Over spring break, my family watched "The Princess and the Frog". After the movie ended, my wife and I explained to our children that mommy and daddy used to live in New Orleans and had been to the church where Princess Tiana was married. The kids seemed so excited by this news, we decided then and there that a G-Rated tour of New Orleans was in order. We left a few days later.
Of course, Audubon Zoo was on our to-do list. My boy loved the "stinky elephants." My oldest girl thought the lions looked sleepy and cuddly. I had to remind her that, as much as they looked like the stuffed animals in her room, the lions weren't for cuddling. They will eat you because, well, that's what hungry lions do.

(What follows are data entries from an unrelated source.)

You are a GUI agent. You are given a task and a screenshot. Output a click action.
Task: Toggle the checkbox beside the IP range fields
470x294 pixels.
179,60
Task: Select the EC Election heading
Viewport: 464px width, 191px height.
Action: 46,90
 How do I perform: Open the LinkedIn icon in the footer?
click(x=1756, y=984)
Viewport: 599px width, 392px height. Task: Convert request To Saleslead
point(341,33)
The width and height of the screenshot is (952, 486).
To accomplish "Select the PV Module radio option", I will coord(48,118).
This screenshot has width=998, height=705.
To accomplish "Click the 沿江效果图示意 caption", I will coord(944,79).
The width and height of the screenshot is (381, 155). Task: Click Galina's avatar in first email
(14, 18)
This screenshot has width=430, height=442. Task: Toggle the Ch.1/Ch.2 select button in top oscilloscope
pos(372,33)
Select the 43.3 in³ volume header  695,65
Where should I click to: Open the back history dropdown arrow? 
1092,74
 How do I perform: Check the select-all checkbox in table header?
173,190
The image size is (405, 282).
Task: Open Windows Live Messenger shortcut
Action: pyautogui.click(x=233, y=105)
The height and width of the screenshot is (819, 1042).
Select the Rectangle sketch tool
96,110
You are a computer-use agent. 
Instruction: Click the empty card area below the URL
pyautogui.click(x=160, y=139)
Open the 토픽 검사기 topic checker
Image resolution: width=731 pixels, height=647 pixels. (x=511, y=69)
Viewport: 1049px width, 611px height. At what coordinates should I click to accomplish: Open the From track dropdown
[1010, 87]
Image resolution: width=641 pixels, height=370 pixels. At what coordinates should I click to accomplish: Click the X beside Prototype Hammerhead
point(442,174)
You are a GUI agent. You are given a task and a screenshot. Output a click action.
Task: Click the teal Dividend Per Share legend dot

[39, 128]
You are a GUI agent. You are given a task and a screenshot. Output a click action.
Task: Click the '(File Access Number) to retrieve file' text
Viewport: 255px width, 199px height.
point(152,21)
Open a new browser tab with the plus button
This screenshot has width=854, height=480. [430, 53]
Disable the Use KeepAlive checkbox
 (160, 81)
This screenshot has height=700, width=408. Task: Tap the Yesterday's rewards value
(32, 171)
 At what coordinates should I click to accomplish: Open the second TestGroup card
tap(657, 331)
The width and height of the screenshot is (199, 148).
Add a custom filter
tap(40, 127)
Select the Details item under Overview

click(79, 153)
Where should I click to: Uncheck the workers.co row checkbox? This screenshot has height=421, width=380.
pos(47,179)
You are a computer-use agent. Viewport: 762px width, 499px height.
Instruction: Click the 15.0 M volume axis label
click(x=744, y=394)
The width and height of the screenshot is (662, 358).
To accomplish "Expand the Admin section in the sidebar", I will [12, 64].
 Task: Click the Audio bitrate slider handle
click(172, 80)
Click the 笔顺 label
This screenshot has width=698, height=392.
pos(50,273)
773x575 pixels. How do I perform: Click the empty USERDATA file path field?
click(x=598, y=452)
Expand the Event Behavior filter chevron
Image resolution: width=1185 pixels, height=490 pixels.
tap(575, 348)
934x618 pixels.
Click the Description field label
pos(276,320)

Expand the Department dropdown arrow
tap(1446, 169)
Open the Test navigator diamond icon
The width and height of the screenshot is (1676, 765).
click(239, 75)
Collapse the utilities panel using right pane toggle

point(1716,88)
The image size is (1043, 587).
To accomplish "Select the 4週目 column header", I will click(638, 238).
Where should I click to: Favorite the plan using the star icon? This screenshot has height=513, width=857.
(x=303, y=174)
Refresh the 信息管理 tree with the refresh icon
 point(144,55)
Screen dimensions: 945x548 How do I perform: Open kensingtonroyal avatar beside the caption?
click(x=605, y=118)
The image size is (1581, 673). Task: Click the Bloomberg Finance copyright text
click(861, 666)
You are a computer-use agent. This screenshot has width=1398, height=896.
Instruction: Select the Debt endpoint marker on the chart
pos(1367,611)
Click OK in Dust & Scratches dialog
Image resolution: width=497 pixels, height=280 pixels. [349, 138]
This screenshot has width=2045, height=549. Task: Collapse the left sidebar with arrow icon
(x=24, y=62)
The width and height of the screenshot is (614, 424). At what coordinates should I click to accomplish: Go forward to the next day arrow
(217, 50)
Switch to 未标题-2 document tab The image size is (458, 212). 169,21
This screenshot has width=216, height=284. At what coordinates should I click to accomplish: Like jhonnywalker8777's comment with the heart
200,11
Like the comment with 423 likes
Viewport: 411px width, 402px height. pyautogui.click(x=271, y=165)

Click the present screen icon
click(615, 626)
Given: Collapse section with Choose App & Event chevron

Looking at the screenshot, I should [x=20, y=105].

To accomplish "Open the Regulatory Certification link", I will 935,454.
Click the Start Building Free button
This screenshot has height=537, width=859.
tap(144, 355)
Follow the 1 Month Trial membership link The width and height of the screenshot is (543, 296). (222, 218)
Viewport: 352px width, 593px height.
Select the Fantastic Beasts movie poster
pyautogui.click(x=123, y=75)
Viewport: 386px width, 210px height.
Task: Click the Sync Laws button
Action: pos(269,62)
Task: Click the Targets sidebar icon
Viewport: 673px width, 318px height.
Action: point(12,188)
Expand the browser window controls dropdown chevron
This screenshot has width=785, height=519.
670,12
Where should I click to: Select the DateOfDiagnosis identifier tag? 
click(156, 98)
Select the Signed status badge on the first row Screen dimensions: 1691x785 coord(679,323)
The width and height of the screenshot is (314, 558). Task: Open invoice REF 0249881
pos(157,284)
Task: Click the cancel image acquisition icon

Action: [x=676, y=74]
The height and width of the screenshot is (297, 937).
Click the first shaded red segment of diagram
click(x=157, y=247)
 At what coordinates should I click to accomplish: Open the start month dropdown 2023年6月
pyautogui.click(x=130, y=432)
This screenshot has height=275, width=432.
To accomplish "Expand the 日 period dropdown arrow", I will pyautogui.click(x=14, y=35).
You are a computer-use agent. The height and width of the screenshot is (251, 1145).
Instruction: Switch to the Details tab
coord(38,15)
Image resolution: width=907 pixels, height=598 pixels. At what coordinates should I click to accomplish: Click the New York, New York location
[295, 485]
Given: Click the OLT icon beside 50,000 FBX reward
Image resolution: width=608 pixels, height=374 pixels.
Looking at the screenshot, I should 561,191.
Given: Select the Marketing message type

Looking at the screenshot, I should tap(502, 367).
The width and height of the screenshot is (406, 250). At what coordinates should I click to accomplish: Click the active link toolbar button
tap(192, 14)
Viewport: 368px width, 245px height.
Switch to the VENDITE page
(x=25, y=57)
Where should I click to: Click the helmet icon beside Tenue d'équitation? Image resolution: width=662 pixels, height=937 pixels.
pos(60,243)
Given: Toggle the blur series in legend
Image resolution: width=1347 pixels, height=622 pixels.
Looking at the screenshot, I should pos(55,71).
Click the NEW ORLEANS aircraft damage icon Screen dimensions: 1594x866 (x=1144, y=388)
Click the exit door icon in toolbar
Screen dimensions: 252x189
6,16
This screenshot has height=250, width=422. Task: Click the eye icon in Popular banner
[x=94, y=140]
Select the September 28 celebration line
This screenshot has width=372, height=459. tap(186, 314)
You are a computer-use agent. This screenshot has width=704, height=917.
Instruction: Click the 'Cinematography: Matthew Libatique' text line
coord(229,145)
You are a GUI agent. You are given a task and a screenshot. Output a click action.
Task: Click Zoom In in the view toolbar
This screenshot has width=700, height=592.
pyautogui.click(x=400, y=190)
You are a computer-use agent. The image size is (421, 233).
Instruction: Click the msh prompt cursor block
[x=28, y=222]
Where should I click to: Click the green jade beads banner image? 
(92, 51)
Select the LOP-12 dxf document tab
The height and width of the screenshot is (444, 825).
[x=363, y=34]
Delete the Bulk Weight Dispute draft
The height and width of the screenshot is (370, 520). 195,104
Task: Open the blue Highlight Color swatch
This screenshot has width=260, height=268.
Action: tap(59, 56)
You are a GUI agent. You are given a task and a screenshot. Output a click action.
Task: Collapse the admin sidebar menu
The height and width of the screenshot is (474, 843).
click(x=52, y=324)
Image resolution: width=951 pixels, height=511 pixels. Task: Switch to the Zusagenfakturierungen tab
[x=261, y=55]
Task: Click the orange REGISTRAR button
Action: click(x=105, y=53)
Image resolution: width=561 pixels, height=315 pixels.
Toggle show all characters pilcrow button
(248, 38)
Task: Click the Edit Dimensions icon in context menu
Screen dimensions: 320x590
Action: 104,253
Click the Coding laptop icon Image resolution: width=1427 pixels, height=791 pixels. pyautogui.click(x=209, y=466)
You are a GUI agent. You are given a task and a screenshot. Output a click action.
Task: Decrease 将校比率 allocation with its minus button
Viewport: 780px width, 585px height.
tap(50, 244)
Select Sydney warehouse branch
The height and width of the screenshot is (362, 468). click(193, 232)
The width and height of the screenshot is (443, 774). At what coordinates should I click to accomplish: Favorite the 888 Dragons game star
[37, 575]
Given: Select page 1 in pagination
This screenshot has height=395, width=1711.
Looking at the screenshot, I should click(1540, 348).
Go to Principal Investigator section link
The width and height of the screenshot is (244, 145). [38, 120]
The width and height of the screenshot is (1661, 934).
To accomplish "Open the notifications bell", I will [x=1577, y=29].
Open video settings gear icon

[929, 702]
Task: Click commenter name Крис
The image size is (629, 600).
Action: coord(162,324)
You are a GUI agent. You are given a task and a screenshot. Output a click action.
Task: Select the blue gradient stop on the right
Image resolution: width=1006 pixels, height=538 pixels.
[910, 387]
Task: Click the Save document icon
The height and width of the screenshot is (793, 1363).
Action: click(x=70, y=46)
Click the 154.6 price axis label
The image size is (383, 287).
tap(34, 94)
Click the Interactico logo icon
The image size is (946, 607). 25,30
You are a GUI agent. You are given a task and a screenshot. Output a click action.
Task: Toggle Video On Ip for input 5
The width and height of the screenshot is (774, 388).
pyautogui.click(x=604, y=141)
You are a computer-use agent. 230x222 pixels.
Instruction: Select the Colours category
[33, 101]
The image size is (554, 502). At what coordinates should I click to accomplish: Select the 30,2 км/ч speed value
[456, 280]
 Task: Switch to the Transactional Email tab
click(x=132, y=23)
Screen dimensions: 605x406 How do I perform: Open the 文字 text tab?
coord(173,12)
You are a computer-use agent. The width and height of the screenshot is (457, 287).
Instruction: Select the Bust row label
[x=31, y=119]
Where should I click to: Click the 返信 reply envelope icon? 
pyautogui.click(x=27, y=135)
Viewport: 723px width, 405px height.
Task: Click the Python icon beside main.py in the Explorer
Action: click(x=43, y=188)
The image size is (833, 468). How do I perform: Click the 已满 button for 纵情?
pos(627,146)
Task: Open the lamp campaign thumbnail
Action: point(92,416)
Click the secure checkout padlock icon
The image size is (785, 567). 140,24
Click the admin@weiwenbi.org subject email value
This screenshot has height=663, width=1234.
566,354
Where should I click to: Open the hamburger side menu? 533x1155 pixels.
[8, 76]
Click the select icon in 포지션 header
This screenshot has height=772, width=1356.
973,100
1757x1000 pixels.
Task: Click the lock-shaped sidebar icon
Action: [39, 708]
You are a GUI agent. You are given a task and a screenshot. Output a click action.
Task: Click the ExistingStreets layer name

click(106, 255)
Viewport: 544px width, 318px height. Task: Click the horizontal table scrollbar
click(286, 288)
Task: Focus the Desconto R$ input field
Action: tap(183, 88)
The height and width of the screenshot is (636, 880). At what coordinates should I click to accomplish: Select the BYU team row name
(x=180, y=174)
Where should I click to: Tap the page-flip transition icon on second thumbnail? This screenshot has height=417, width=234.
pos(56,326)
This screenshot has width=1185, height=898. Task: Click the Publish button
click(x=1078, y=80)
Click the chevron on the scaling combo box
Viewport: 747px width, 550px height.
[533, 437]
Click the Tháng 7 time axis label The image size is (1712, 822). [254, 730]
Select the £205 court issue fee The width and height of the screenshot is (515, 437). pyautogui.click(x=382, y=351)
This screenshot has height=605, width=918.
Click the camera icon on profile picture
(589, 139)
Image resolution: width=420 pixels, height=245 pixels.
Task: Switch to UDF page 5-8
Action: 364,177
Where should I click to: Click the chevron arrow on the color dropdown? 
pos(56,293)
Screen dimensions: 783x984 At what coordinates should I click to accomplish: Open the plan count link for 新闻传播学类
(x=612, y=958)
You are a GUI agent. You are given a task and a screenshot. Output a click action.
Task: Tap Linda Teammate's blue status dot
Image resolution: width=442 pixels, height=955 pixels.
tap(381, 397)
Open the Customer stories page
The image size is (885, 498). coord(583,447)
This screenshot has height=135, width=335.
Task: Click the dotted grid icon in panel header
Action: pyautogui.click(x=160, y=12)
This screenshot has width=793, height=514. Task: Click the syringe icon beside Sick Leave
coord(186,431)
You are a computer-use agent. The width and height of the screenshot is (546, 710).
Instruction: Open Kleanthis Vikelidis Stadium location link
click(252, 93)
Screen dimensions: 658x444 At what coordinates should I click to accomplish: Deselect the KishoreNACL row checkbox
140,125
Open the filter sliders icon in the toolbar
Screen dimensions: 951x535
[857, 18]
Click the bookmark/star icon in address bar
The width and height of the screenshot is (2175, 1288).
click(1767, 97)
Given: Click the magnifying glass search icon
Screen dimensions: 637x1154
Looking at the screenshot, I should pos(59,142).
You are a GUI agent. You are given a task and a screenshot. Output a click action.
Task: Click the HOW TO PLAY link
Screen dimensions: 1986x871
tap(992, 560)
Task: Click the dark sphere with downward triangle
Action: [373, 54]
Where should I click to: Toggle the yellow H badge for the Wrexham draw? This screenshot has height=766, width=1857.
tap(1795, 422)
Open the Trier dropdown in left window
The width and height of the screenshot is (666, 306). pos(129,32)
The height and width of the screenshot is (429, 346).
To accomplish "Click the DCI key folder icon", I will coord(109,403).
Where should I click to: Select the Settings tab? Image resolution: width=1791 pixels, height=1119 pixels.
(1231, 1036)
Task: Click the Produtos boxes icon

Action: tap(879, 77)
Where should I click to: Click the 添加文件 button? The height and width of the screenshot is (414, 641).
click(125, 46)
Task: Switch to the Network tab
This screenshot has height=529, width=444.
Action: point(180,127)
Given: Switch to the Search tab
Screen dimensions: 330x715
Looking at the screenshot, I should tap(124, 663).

I thought of our recent zoo trip when I read of the latest round of fraud eminating from Wall Street. I suspect many of the institutional investors that purchased interests in the mortgage backed securities deliberately designed by the banks to fail forgot investment banks, like hungry lions, are predators. They will gobble up your good parts and spit out what's left because, well, that's what investment banks do.
It is in this vein that I attach today's New York Times op-ed column written by Paul Krugman. As he says, "the fact is that much of the financial industry has become a racket - a game in which a handful of people are lavishly paid to mislead and exploit consumers and investors. And if we don't lower the boom on these practices [synthetic CDOs and the like], the racket will just go on."